RALPH, a video-based system that used lane markings, road edges, ruts, lane discolorations and even the position of the car ahead to identify the center of the lane, did the steering. Pomerleau and Jochem had developed RALPH only a few months earlier. It worked well in initial testing, including trips to Erie and back, but they knew that changes in road conditions might throw RALPH for a loop. On a cross-country trip, they could gather data on a wide variety of road types and conditions that they could use to make RALPH better.
“We were fairly confident it could work better than 90 percent of the time,” Pomerleau said. Newly paved roads without lane markings, low sun angles and shadows did force the researchers to take the wheel temporarily, but RALPH proved amazingly robust.
“By the time we got to Vegas, we had seen five or six variations of road types,” Jochem said. “At that point, we were very confident about RALPH’s capabilities.”
During their sojourn in Vegas, they used NavLab 5 both to autonomously drive across the Hoover Dam and non-autonomously visit a drive-thru wedding chapel where Jochem and his wife renewed their vows.
Though the tour officially ended in San Diego on the morning of July 31, the pair — joined by Takeo Kanade, then-director of the Robotics Institute — headed to Los Angeles in hopes of meeting car aficionado Jay Leno and maybe making it on “The Tonight Show.” They gave Leno a quick tour of the vehicle in the parking lot.

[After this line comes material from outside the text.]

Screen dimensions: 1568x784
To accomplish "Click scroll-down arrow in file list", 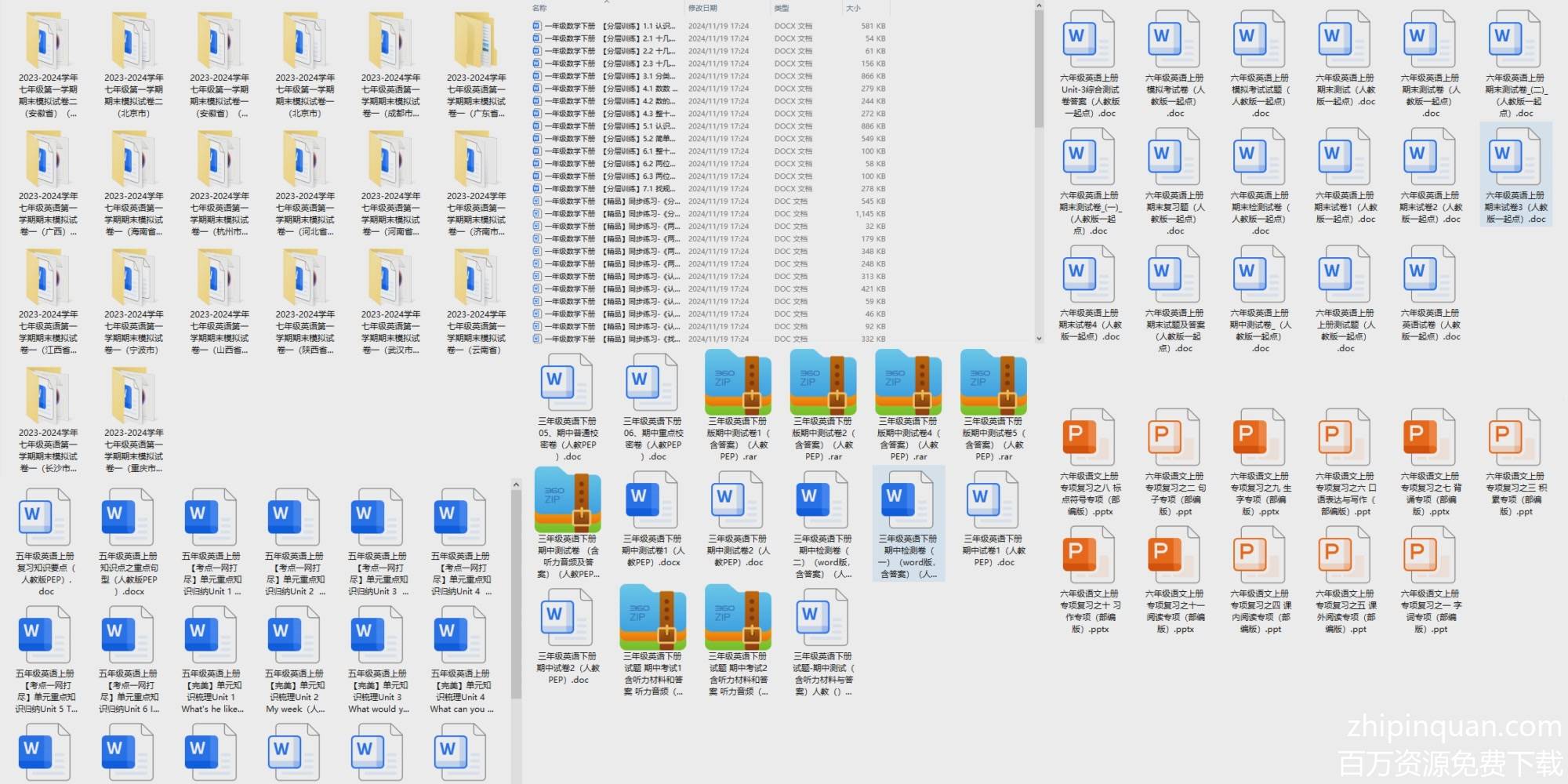I will [1039, 339].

Leno was reportedly impressed, but contended he loved to drive too much to ever use it.
As for the show — well, they watched it from their seats in the audience.
Jochem, who earned his Ph.D. the following year, and Pomerleau spun off a company, AssistWare Technology, to market a version of RALPH for warning drivers of commercial vehicles when they were departing a lane. They later sold the company and their group eventually ended up part of automotive supplier Takata Corp., which markets a lane departure warning device. Pomerleau noted Takata’s Gibsonia office remains a vibrant force in Pittsburgh’s smart car scene and employs several Robotics Institute graduates.
Both Pomerleau and Jochem work as industry consultants and live in the Pittsburgh area.
Self-driving vehicle research in CMU’s School of Computer Science and College of Engineering has grown in sophistication and prominence. Notably, Raj Rajkumar, professor of electrical and computer engineering, directs the General Motors Collaborative Research Lab at CMU. This center has developed a self-driving Cadillac SRX that takes ramps, merges onto highways and cruises at 70 mph. Rajkumar’s spinoff company, Ottomatika, provided the software that Delphi used in its cross-country trip this year.
In some ways, just as CMU was ahead of most research centers in the development of self-driving vehicles, No Hands Across America may have been a story that was ahead of its time, Jochem said.
“Back then, it was a headline on the science page,” he said. “Now it’s a news story on the front page.”